▶ CUPLIKAN TEKS:
Komite Etik telah menuntaskan
penelusuran dugaan pelanggaran etik atas bocornya draf surat perintah
penyidikan Anas Urbaningrum, Rabu (3/4). Alhasil, dua unsur pimpinan dan
satu sekretaris pimpinan Komisi Pemberantasan Korupsi dianggap melanggar
kode etik.
Setelah bekerja selama lima
pekan, Komite Etik akhirnya merampungkan penelusuran atas bocornya draf
surat perintah penyidikan (sprindik) milik KPK yang beredar luas di
publik. Sebagai catatan, ini kali kedua KPK membentuk Komite Etik untuk
menelusuri dugaan pelanggaran etik yang dilakukan unsur pimpinan. Namun,
Komite Etik kedua ini dianggap lebih ”panas” dibandingkan dengan
sebelumnya karena diwarnai isu kudeta yang diembuskan salah satu pimpinan
KPK.
Komite Etik menemukan
pelanggaran yang dilakukan dua pimpinan KPK, yakni Abraham Samad dan
Adnan Pandu Praja. Keduanya diberi sanksi berupa teguran tertulis untuk
Abraham Samad, dan teguran lisan diberikan kepada Adnan Pandu Praja.
Namun, mereka berdua dianggap
bukanlah dalang di balik kebocoran dokumen KPK tersebut. Adapun pelaku
utamanya adalah Wiwin Suwandi, sekretaris Ketua KPK Abraham Samad. Wiwin terbukti
menyebarkan kopi draf sprindik kepada dua wartawan media cetak nasional.
Pembocoran informasi dan dokumen
oleh Wiwin disebutkan bukanlah yang pertama kali dilakukan. Dari
penelusuran Komite Etik, ditemukan sejumlah fakta yang cukup
mencegangkan. Yang bersangkutan juga turut membocorkan informasi terkait
perkara lain, yakni kasus Buol, kasus Korlantas, hingga kasus kuota
daging sapi impor (Kompas, 4/4).
Menjadi pertanyaan besar bagi
publik yang seharusnya ditemukan oleh Komite Etik, apa motivasi yang
bersangkutan menyebar dokumen-dokumen penting di KPK?
Karena berada di luar jangkauan
Komite Etik, Wiwin belum diberi saksi. Wewenang memberikan sanksi berada
di Majelis Dewan Pertimbangan Pegawai. Berkaca pada tindakan dan akibat
yang ditimbulkan, yang bersangkutan sudah selayaknya diberhentikan secara
tidak hormat dari KPK.

▶ YANG HARUS DIKERJAKAN:
(A) Perbarui catatan mulai dari awal hingga baris yang memuat "Action: tap(279, 78)", termasuk baris tersebut, dengan mengganti "folder icon" menjadi "lock icon" tanpa mengubah bagian lain. Tuliskan ulang hanya baris-baris itu.
(B) Lanjutkan teks tentang kebocoran draf sprindik KPK dari bagian terakhir yang ditampilkan.

▶ CUPLIKAN CATATAN:
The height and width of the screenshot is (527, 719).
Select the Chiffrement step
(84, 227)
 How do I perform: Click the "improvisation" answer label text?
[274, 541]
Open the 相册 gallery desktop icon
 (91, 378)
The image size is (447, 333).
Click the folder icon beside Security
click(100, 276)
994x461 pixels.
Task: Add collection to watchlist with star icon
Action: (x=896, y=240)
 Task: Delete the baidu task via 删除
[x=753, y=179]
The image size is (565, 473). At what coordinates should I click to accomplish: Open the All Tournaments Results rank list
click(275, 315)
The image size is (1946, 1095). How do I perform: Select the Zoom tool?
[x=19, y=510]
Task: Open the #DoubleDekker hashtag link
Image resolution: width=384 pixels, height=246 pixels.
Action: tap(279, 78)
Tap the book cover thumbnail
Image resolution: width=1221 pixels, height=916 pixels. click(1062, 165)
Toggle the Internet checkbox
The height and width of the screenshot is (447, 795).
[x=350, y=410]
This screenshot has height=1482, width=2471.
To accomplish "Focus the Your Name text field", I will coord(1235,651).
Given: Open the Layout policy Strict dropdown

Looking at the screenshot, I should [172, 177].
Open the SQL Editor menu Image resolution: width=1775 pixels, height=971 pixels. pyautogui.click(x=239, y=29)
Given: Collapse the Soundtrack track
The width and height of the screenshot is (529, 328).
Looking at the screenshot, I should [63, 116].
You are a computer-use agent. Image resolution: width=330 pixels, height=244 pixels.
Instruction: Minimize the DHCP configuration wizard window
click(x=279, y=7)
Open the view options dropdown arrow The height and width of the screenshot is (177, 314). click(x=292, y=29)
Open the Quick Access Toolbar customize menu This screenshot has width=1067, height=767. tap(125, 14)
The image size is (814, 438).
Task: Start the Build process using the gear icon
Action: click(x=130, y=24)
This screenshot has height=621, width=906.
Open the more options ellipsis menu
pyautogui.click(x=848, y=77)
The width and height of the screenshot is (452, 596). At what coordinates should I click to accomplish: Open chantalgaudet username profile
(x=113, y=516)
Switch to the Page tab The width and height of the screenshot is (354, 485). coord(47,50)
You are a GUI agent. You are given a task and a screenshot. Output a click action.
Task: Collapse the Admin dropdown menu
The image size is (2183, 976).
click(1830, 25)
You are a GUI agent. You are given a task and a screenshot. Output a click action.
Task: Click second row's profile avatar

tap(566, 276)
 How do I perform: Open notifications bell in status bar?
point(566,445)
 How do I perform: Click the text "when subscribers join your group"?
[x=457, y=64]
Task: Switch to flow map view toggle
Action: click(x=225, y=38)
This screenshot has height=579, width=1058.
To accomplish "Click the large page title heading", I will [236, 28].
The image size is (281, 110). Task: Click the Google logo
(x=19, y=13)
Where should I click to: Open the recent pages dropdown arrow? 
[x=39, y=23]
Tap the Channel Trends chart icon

▶ KUNCI JAWABAN LATIHAN:
(A)
The height and width of the screenshot is (527, 719).
Select the Chiffrement step
(84, 227)
 How do I perform: Click the "improvisation" answer label text?
[274, 541]
Open the 相册 gallery desktop icon
 (91, 378)
The image size is (447, 333).
Click the lock icon beside Security
click(100, 276)
994x461 pixels.
Task: Add collection to watchlist with star icon
Action: (x=896, y=240)
 Task: Delete the baidu task via 删除
[x=753, y=179]
The image size is (565, 473). At what coordinates should I click to accomplish: Open the All Tournaments Results rank list
click(275, 315)
The image size is (1946, 1095). How do I perform: Select the Zoom tool?
[x=19, y=510]
Task: Open the #DoubleDekker hashtag link
Image resolution: width=384 pixels, height=246 pixels.
Action: tap(279, 78)

(B)
Dua Sisi
Belajar dari kasus Wiwin, KPK
harus melakukan evaluasi terhadap pola rekrutmen pegawai, khususnya
pegawai tidak tetap. Temuan Komite Etik menyebutkan, Wiwin menjadi
sekretaris Ketua KPK karena permintaan (by request) Ketua KPK Abraham
Samad pada waktu itu. Hal ini tidak boleh dilakukan lagi ke depan.
Singkat kata, jangan lagi ada jalur-jalur khusus dan orang ”titipan”
untuk menjadi pegawai KPK, terlebih lagi untuk posisi strategis yang kaya
dengan informasi penting.
Jika tidak, kebocoran-kebocoran
informasi yang sama sangat mungkin terulang lagi. Maka, KPK harus
konsisten dalam melaksanakan standar operasional prosedur perekrutan
seorang pegawai di lembaganya.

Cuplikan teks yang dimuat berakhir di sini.